I am trying to write a program that is 100% iterative, that is, the functions never need to return, because nothing must happen after such a return.
In other words, the program is 100% in tail position. Consider the following toy program:
def foo(): Unit =
bar()
def bar(): Unit =
foo()
try
foo()
catch
case s: StackOverflowError =>
println(" Stack overflow!")
call foo indeed results in a stack overflow which is no surprise, indeed foo calls bar, as such bar needs a stack frame, bar then calls foo, which gain needs a stack frame, etc. It is clear why the stack overflow error occurs.

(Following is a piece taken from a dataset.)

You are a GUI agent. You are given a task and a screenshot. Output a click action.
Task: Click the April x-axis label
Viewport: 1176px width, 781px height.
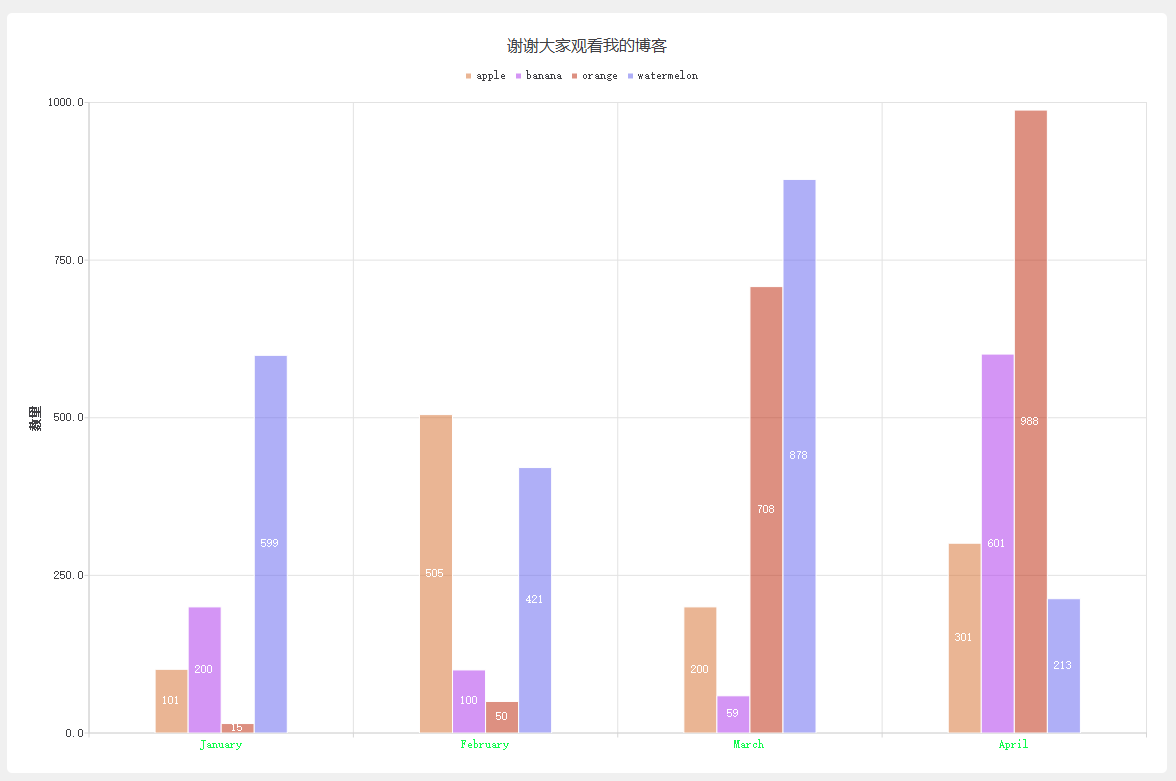coord(1013,744)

My question is, how can I define foo and bar as they are, without having a stack overflow? Languages like Scheme allow this program, they would run forever, yes, but the stack would not grow because it knows that nothing needs to happen after calling, e.g., bar from foo, so there is no need to keep the stack frame for foo upon the call to bar. Clearly scala (i.e., the JVM?) does keep the stack frame alive.
Now consider the next code example:
def foo(): Unit =
foo()
foo()
This program will run forever, but there will never occur a stack overflow.
I am aware of the @tailrec annotation, but to my understanding it would only be applicable to a situation like the second example, but not for the first example.
Any ideas? (I need the first example to run forever like the second example, without having stack overflow.)